→ **The task**
Please set down every record exactly as it appears below.

→ **Data for the task**
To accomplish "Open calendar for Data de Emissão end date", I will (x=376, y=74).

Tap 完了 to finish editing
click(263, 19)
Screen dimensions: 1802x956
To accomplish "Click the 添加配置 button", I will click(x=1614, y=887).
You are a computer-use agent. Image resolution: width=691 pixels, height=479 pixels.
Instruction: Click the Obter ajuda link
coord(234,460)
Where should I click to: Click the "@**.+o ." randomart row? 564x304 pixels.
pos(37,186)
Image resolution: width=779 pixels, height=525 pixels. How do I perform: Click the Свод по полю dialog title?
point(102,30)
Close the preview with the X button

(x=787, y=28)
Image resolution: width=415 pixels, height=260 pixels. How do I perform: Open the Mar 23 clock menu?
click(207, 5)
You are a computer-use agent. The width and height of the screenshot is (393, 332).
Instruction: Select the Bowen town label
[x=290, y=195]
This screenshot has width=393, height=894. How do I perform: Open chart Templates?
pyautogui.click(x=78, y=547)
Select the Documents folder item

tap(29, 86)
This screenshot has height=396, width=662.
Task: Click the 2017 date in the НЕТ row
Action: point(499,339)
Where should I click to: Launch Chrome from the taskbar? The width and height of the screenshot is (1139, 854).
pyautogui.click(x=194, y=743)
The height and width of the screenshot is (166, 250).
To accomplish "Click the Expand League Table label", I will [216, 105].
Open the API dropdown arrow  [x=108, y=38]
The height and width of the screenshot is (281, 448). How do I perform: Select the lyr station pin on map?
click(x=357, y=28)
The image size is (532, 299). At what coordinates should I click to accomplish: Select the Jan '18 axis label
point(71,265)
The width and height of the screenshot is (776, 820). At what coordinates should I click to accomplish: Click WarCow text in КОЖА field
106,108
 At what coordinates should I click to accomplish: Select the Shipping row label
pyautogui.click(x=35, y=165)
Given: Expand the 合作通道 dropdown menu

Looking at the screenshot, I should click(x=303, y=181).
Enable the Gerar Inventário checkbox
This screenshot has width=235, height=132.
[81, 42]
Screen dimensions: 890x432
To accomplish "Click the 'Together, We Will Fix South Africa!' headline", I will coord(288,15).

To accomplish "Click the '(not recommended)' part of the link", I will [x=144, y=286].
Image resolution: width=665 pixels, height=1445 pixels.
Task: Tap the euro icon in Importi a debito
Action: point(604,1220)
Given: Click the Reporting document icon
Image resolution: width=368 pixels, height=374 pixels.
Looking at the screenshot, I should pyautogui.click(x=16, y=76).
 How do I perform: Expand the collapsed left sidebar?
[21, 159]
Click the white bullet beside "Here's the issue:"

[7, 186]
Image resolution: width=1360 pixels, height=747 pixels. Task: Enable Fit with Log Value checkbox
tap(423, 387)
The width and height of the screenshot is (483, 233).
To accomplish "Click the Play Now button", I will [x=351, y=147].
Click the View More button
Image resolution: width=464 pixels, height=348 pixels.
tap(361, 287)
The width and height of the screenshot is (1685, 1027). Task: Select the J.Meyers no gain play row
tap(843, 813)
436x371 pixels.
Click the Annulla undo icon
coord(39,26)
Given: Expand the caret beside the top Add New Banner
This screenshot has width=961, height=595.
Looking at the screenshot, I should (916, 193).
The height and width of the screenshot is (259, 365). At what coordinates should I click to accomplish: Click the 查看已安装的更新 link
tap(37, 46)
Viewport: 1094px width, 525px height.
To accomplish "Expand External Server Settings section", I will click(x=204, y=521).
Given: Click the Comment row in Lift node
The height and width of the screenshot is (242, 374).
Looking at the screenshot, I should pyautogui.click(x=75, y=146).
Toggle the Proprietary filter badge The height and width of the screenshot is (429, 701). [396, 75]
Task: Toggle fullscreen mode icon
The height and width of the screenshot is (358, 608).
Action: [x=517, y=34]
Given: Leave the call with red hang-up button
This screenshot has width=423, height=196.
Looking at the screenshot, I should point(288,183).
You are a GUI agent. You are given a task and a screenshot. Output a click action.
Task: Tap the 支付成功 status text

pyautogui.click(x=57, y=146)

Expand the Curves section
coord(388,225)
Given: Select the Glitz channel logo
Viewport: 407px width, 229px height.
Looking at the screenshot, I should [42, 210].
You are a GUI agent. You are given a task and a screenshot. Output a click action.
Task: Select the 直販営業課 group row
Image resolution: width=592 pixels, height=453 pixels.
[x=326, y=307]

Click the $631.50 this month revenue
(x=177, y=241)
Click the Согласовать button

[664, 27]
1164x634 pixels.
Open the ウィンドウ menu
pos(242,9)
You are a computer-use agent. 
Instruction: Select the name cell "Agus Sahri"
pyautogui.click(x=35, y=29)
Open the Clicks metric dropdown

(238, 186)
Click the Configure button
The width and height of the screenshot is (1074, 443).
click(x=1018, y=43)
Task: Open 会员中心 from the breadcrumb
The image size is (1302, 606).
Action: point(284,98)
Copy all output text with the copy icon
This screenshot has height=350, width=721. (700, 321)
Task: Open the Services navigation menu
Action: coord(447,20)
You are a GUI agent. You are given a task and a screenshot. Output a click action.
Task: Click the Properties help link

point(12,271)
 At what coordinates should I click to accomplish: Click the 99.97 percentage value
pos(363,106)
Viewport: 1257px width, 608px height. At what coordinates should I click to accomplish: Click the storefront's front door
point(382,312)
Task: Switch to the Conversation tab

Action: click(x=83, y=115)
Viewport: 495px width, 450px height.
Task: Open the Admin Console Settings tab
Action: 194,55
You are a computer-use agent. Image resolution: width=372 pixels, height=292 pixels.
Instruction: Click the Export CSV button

→ **Your response**
To accomplish "Open calendar for Data de Emissão end date", I will (x=376, y=74).

Tap 完了 to finish editing
click(263, 19)
Screen dimensions: 1802x956
To accomplish "Click the 添加配置 button", I will click(x=1614, y=887).
You are a computer-use agent. Image resolution: width=691 pixels, height=479 pixels.
Instruction: Click the Obter ajuda link
coord(234,460)
Where should I click to: Click the "@**.+o ." randomart row? 564x304 pixels.
pos(37,186)
Image resolution: width=779 pixels, height=525 pixels. How do I perform: Click the Свод по полю dialog title?
point(102,30)
Close the preview with the X button

(x=787, y=28)
Image resolution: width=415 pixels, height=260 pixels. How do I perform: Open the Mar 23 clock menu?
click(207, 5)
You are a computer-use agent. The width and height of the screenshot is (393, 332).
Instruction: Select the Bowen town label
[x=290, y=195]
This screenshot has width=393, height=894. How do I perform: Open chart Templates?
pyautogui.click(x=78, y=547)
Select the Documents folder item

tap(29, 86)
This screenshot has height=396, width=662.
Task: Click the 2017 date in the НЕТ row
Action: point(499,339)
Where should I click to: Launch Chrome from the taskbar? The width and height of the screenshot is (1139, 854).
pyautogui.click(x=194, y=743)
The height and width of the screenshot is (166, 250).
To accomplish "Click the Expand League Table label", I will [216, 105].
Open the API dropdown arrow  [x=108, y=38]
The height and width of the screenshot is (281, 448). How do I perform: Select the lyr station pin on map?
click(x=357, y=28)
The image size is (532, 299). At what coordinates should I click to accomplish: Select the Jan '18 axis label
point(71,265)
The width and height of the screenshot is (776, 820). At what coordinates should I click to accomplish: Click WarCow text in КОЖА field
106,108
 At what coordinates should I click to accomplish: Select the Shipping row label
pyautogui.click(x=35, y=165)
Given: Expand the 合作通道 dropdown menu

Looking at the screenshot, I should click(x=303, y=181).
Enable the Gerar Inventário checkbox
This screenshot has width=235, height=132.
[81, 42]
Screen dimensions: 890x432
To accomplish "Click the 'Together, We Will Fix South Africa!' headline", I will coord(288,15).

To accomplish "Click the '(not recommended)' part of the link", I will [x=144, y=286].
Image resolution: width=665 pixels, height=1445 pixels.
Task: Tap the euro icon in Importi a debito
Action: point(604,1220)
Given: Click the Reporting document icon
Image resolution: width=368 pixels, height=374 pixels.
Looking at the screenshot, I should pyautogui.click(x=16, y=76).
 How do I perform: Expand the collapsed left sidebar?
[21, 159]
Click the white bullet beside "Here's the issue:"

[7, 186]
Image resolution: width=1360 pixels, height=747 pixels. Task: Enable Fit with Log Value checkbox
tap(423, 387)
The width and height of the screenshot is (483, 233).
To accomplish "Click the Play Now button", I will [x=351, y=147].
Click the View More button
Image resolution: width=464 pixels, height=348 pixels.
tap(361, 287)
The width and height of the screenshot is (1685, 1027). Task: Select the J.Meyers no gain play row
tap(843, 813)
436x371 pixels.
Click the Annulla undo icon
coord(39,26)
Given: Expand the caret beside the top Add New Banner
This screenshot has width=961, height=595.
Looking at the screenshot, I should (916, 193).
The height and width of the screenshot is (259, 365). At what coordinates should I click to accomplish: Click the 查看已安装的更新 link
tap(37, 46)
Viewport: 1094px width, 525px height.
To accomplish "Expand External Server Settings section", I will click(x=204, y=521).
Given: Click the Comment row in Lift node
The height and width of the screenshot is (242, 374).
Looking at the screenshot, I should pyautogui.click(x=75, y=146).
Toggle the Proprietary filter badge The height and width of the screenshot is (429, 701). [396, 75]
Task: Toggle fullscreen mode icon
The height and width of the screenshot is (358, 608).
Action: [x=517, y=34]
Given: Leave the call with red hang-up button
This screenshot has width=423, height=196.
Looking at the screenshot, I should point(288,183).
You are a GUI agent. You are given a task and a screenshot. Output a click action.
Task: Tap the 支付成功 status text

pyautogui.click(x=57, y=146)

Expand the Curves section
coord(388,225)
Given: Select the Glitz channel logo
Viewport: 407px width, 229px height.
Looking at the screenshot, I should [42, 210].
You are a GUI agent. You are given a task and a screenshot. Output a click action.
Task: Select the 直販営業課 group row
Image resolution: width=592 pixels, height=453 pixels.
[x=326, y=307]

Click the $631.50 this month revenue
(x=177, y=241)
Click the Согласовать button

[664, 27]
1164x634 pixels.
Open the ウィンドウ menu
pos(242,9)
You are a computer-use agent. 
Instruction: Select the name cell "Agus Sahri"
pyautogui.click(x=35, y=29)
Open the Clicks metric dropdown

(238, 186)
Click the Configure button
The width and height of the screenshot is (1074, 443).
click(x=1018, y=43)
Task: Open 会员中心 from the breadcrumb
The image size is (1302, 606).
Action: point(284,98)
Copy all output text with the copy icon
This screenshot has height=350, width=721. (700, 321)
Task: Open the Services navigation menu
Action: coord(447,20)
You are a GUI agent. You are given a task and a screenshot. Output a click action.
Task: Click the Properties help link

point(12,271)
 At what coordinates should I click to accomplish: Click the 99.97 percentage value
pos(363,106)
Viewport: 1257px width, 608px height. At what coordinates should I click to accomplish: Click the storefront's front door
point(382,312)
Task: Switch to the Conversation tab

Action: click(x=83, y=115)
Viewport: 495px width, 450px height.
Task: Open the Admin Console Settings tab
Action: 194,55
You are a computer-use agent. Image resolution: width=372 pixels, height=292 pixels.
Instruction: Click the Export CSV button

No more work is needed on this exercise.